SpreadNaLa: A Naturalistic Code Generation Evaluation Dataset of Spreadsheet Formulas

Proceedings of the 2024 Joint International Conference on Computational Linguistics, Language Resources and Evaluation (LREC-COLING 2024)

DOI:10.63317/3g58v686p99j

Abstract

Automatic generation of code from natural language descriptions has emerged as one of the main use cases of large language models (LLMs). This has also led to a proliferation of datasets to track progress in the reliability of code generation models, including domains such as programming challenges and common data science tasks. However, existing datasets primarily target the use of code generation models to aid expert programmers in writing code.

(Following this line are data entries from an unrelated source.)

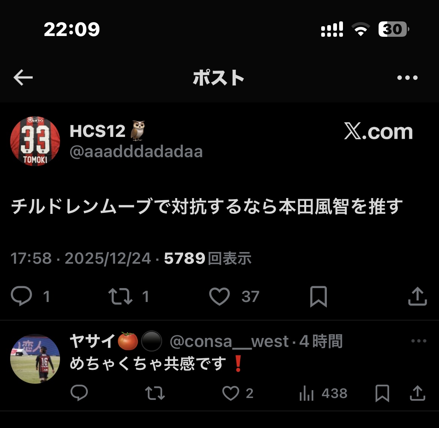Open the three-dot menu in post header

tap(407, 78)
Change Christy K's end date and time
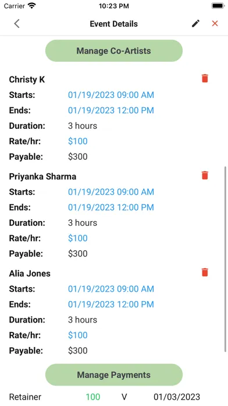The width and height of the screenshot is (228, 406). (111, 111)
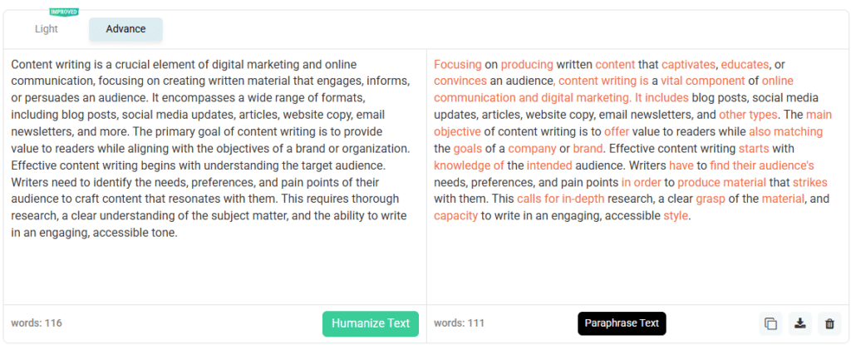
Task: Click the black Paraphrase Text button
Action: click(622, 323)
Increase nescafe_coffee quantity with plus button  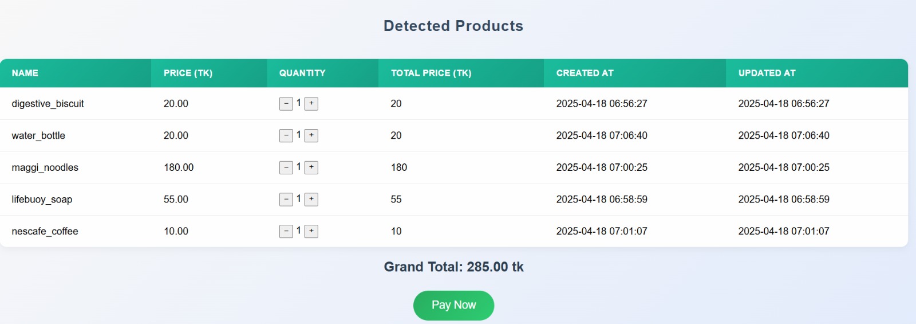(311, 232)
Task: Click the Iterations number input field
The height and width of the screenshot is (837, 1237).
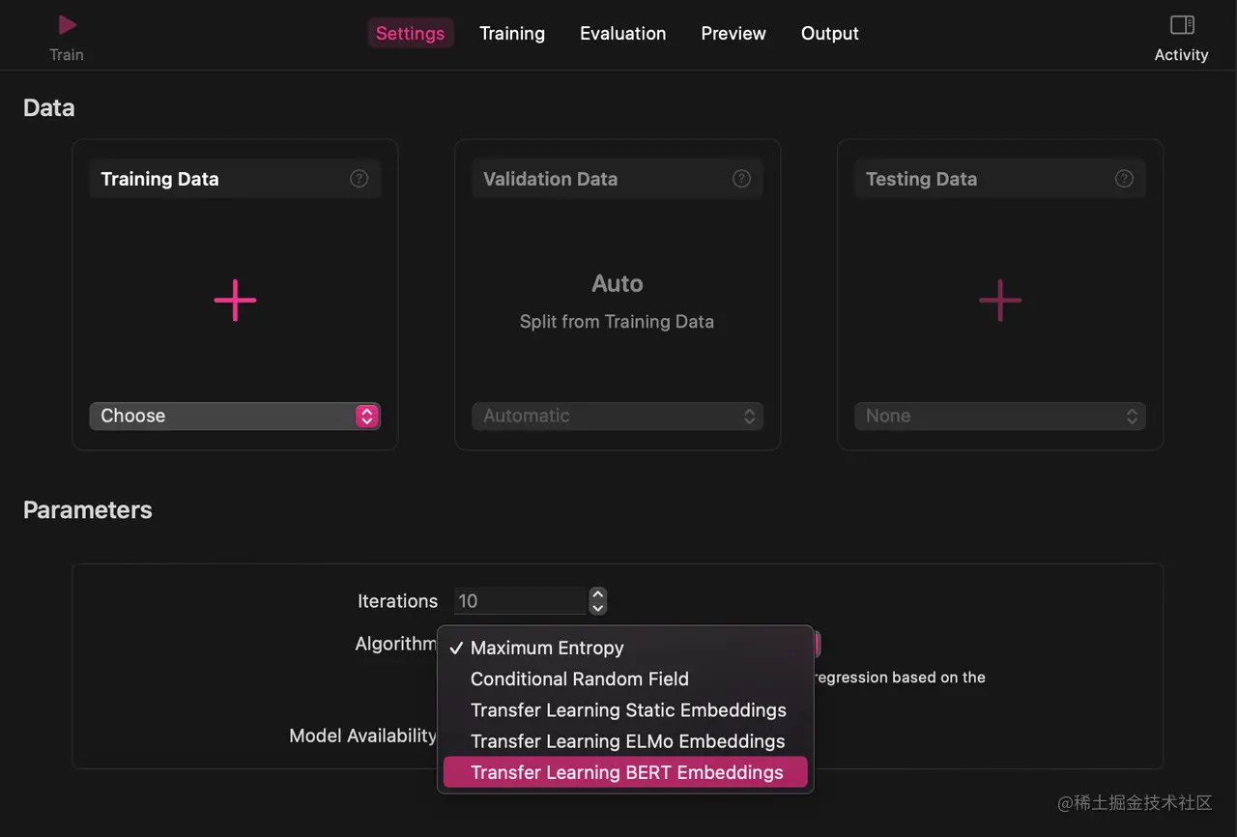Action: (x=520, y=601)
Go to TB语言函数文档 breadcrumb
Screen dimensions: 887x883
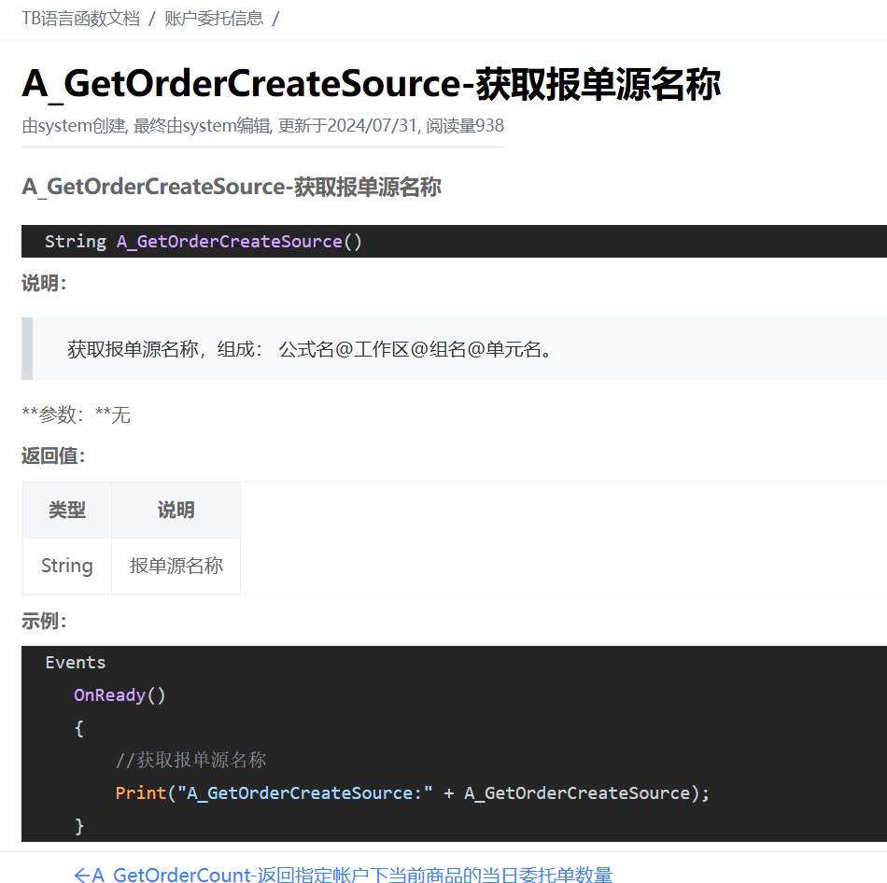80,18
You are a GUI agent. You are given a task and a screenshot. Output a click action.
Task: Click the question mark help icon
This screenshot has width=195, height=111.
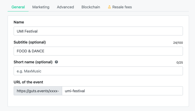[56, 62]
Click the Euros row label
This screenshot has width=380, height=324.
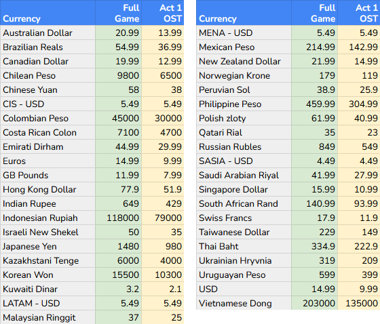click(48, 161)
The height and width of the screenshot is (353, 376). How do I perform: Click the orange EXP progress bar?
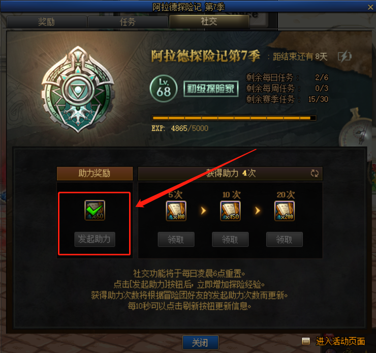pos(234,118)
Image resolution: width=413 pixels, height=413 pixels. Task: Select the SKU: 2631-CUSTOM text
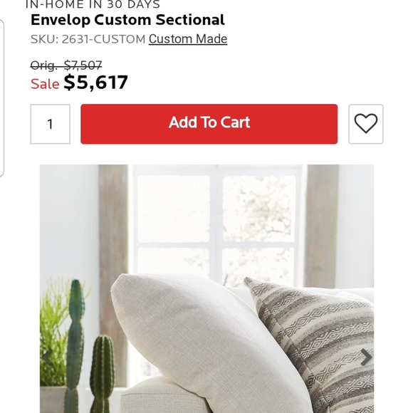pos(88,39)
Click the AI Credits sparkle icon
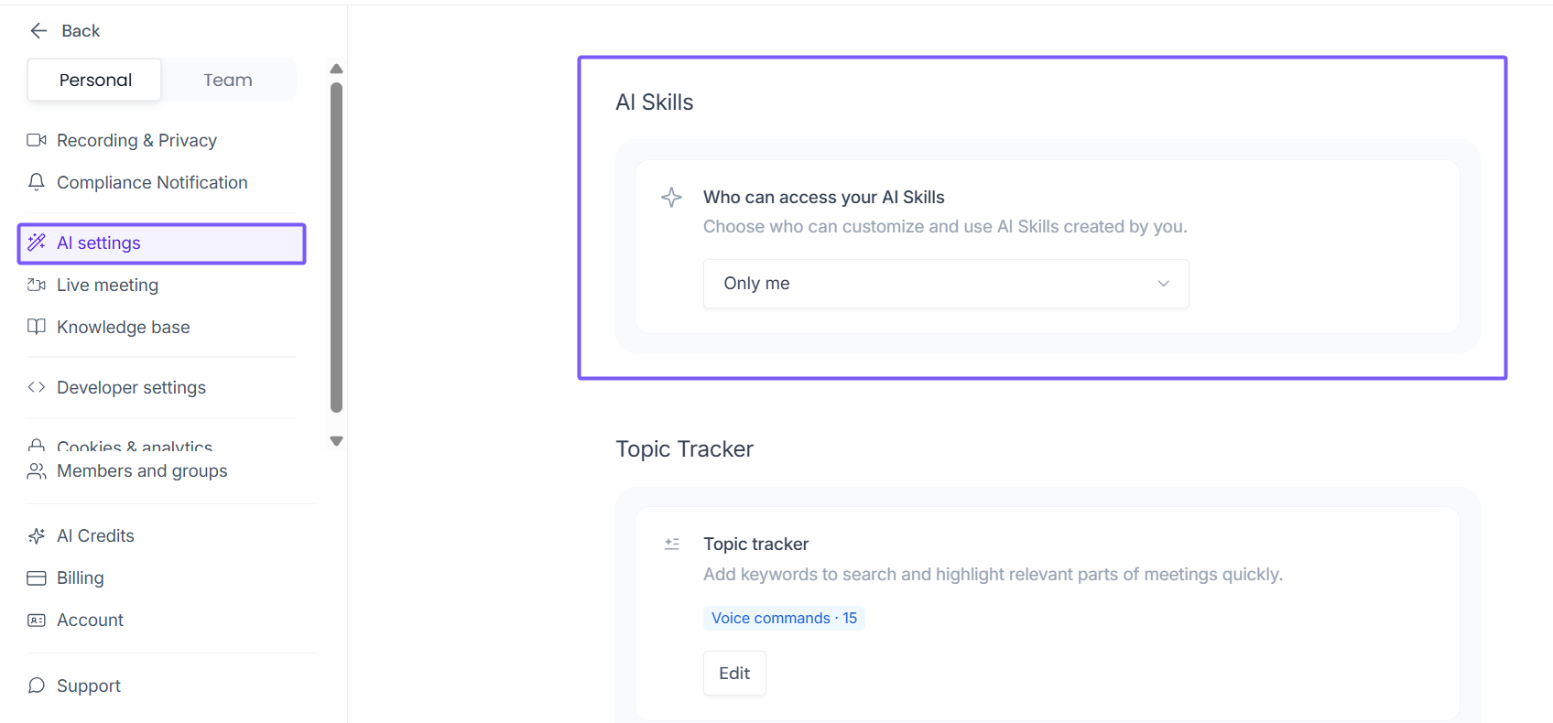Viewport: 1553px width, 723px height. point(37,536)
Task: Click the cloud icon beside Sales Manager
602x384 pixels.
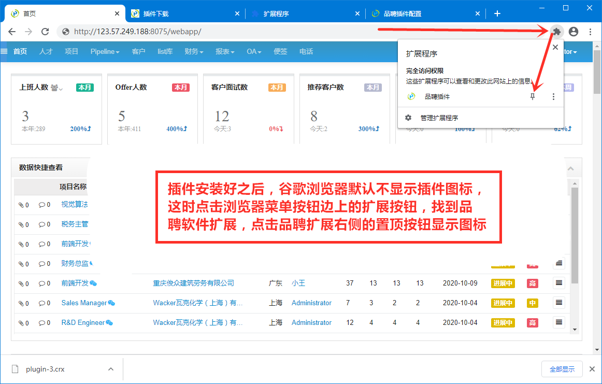Action: pos(112,303)
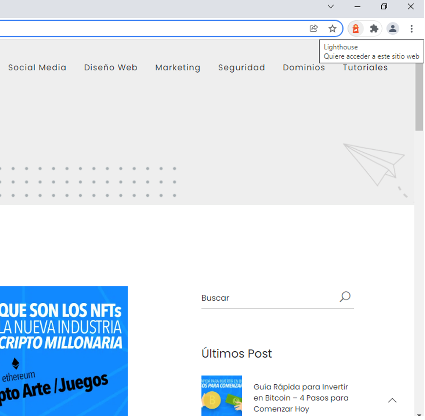Navigate to the Dominios section
The image size is (425, 420).
pos(304,67)
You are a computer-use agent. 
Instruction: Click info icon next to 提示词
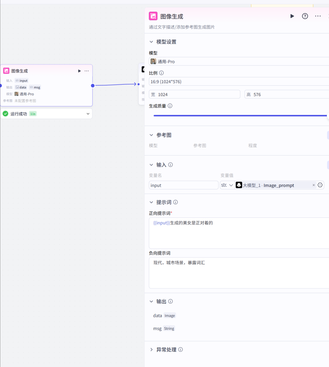[x=175, y=202]
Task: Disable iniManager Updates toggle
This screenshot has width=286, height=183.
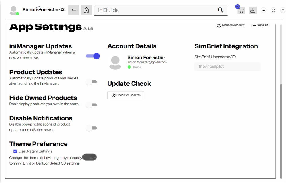Action: [x=92, y=56]
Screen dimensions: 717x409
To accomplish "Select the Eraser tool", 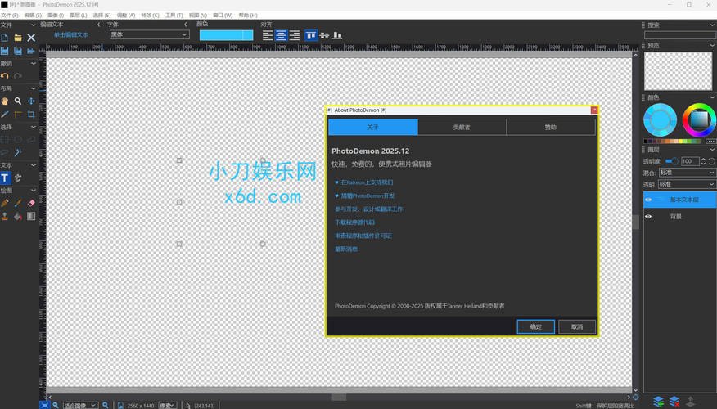I will pos(31,203).
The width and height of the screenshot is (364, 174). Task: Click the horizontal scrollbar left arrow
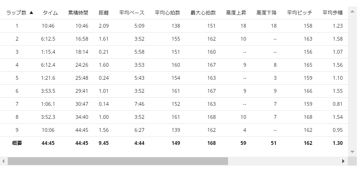pos(3,161)
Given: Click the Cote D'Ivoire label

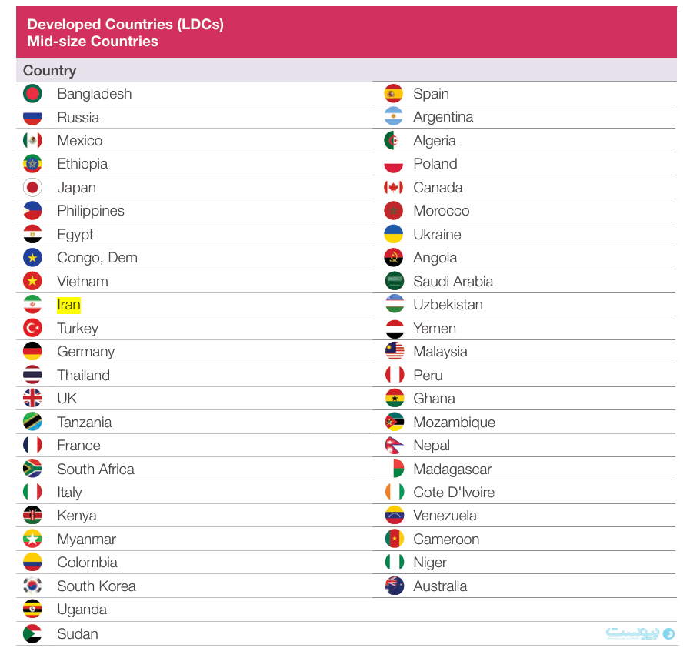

In this work, we consider a domain of code generation which is more frequently used by users without sophisticated programming skills: translating English descriptions to spreadsheet formulas that can be used to do everyday data processing tasks. We extract naturalistic instructions from StackOverflow posts and manually verify and standardize the corresponding spreadsheet formulas. We use this dataset to evaluate an off-the-shelf code generation model (GPT 3.5 text-davinci-003) as well as recently proposed pragmatic code generation procedures and find that Code Reviewer reranking (Zhang et al., 2022) performs best among the evaluated methods but still frequently generates formulas that differ from human-generated ones.